====== AVAILABLE DATA

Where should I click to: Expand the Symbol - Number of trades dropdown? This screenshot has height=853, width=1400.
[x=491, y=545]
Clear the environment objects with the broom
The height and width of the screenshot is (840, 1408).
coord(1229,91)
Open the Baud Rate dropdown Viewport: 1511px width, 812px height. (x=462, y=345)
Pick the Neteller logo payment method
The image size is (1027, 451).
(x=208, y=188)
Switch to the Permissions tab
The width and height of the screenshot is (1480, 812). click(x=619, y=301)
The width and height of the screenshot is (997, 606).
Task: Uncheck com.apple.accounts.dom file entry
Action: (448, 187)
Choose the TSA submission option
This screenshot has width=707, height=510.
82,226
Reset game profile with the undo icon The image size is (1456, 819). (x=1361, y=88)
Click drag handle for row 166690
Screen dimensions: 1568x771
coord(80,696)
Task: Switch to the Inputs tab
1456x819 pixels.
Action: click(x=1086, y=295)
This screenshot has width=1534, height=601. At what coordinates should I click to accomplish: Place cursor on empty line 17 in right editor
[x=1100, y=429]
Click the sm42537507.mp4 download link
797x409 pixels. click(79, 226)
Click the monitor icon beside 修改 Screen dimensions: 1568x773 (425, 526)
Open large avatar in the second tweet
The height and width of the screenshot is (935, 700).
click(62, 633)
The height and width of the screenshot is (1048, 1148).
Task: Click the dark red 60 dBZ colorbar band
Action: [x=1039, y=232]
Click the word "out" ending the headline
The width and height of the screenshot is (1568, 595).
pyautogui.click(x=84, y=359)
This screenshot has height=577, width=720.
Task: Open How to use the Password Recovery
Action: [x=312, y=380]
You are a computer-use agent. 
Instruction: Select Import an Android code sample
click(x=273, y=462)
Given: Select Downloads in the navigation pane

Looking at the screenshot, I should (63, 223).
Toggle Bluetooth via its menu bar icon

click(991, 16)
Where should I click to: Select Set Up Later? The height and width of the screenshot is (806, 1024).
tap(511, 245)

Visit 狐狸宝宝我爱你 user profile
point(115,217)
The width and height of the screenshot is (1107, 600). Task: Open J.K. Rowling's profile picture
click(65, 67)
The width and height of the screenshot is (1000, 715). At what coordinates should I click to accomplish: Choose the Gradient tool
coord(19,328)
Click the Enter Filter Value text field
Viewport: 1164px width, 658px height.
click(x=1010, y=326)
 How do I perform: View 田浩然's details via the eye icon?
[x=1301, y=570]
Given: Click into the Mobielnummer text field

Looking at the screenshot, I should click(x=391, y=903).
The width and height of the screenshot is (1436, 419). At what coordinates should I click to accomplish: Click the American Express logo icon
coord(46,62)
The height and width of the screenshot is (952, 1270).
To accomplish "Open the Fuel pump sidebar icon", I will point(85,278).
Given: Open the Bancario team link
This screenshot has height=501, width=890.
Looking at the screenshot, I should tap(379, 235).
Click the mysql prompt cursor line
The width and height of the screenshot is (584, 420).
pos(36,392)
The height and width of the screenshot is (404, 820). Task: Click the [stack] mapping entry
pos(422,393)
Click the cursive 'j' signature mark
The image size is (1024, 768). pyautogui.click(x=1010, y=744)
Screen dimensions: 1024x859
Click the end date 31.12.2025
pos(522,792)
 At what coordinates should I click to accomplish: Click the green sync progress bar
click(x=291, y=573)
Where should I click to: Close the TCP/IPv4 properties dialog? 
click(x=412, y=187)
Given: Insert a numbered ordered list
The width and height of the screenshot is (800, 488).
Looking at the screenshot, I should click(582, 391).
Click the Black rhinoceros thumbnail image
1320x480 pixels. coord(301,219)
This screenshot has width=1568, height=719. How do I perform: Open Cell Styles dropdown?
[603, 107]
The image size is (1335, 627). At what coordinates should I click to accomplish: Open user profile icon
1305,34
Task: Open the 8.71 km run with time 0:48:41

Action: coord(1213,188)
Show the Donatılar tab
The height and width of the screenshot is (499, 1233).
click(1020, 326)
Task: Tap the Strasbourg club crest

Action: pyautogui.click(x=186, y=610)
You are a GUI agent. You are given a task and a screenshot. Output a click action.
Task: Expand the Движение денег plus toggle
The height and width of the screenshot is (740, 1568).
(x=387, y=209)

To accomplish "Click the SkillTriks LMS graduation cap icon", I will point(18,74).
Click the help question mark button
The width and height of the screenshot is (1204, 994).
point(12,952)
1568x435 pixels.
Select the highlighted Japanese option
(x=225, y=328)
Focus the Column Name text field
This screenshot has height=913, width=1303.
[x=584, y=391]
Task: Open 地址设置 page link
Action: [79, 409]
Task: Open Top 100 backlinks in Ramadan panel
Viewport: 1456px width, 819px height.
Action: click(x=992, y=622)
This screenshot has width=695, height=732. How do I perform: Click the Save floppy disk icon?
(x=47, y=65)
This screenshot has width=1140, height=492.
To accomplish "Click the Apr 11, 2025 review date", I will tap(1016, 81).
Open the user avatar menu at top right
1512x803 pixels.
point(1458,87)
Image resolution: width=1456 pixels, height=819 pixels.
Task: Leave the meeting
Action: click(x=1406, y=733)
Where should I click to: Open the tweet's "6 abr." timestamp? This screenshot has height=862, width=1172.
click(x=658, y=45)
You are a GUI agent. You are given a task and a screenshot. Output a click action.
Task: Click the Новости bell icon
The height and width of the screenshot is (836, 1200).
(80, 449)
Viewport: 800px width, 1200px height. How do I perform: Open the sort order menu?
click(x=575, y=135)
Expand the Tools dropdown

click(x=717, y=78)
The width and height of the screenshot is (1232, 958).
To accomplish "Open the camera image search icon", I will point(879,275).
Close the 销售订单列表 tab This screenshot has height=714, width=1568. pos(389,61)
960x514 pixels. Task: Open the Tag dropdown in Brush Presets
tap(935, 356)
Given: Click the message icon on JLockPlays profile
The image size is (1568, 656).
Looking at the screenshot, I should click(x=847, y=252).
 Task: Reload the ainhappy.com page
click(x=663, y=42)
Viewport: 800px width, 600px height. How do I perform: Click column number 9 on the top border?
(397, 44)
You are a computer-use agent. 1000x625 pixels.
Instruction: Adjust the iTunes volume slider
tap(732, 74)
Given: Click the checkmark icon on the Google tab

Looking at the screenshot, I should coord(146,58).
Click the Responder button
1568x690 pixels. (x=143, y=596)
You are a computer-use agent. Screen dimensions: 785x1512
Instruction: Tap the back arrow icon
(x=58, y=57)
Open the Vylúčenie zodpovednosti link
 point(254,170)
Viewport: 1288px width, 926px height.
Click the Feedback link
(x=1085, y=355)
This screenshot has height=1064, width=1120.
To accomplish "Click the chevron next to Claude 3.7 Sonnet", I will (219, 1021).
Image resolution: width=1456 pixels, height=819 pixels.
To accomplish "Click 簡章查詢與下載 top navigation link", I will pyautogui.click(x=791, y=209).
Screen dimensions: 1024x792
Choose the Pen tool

============

GOAL:
Rewrite every line from the start of the records through the line holding "(x=208, y=188)", inclusive, with the requests included. Multiply each coordinate in the answers by 0.45 and round to a whole number, rounding halves up.

WRITTEN SOLUTION:
Where should I click to: Expand the Symbol - Number of trades dropdown? This screenshot has height=853, width=1400.
[x=221, y=245]
Clear the environment objects with the broom
The height and width of the screenshot is (840, 1408).
coord(553,41)
Open the Baud Rate dropdown Viewport: 1511px width, 812px height. (x=208, y=155)
Pick the Neteller logo payment method
The image size is (1027, 451).
(x=94, y=85)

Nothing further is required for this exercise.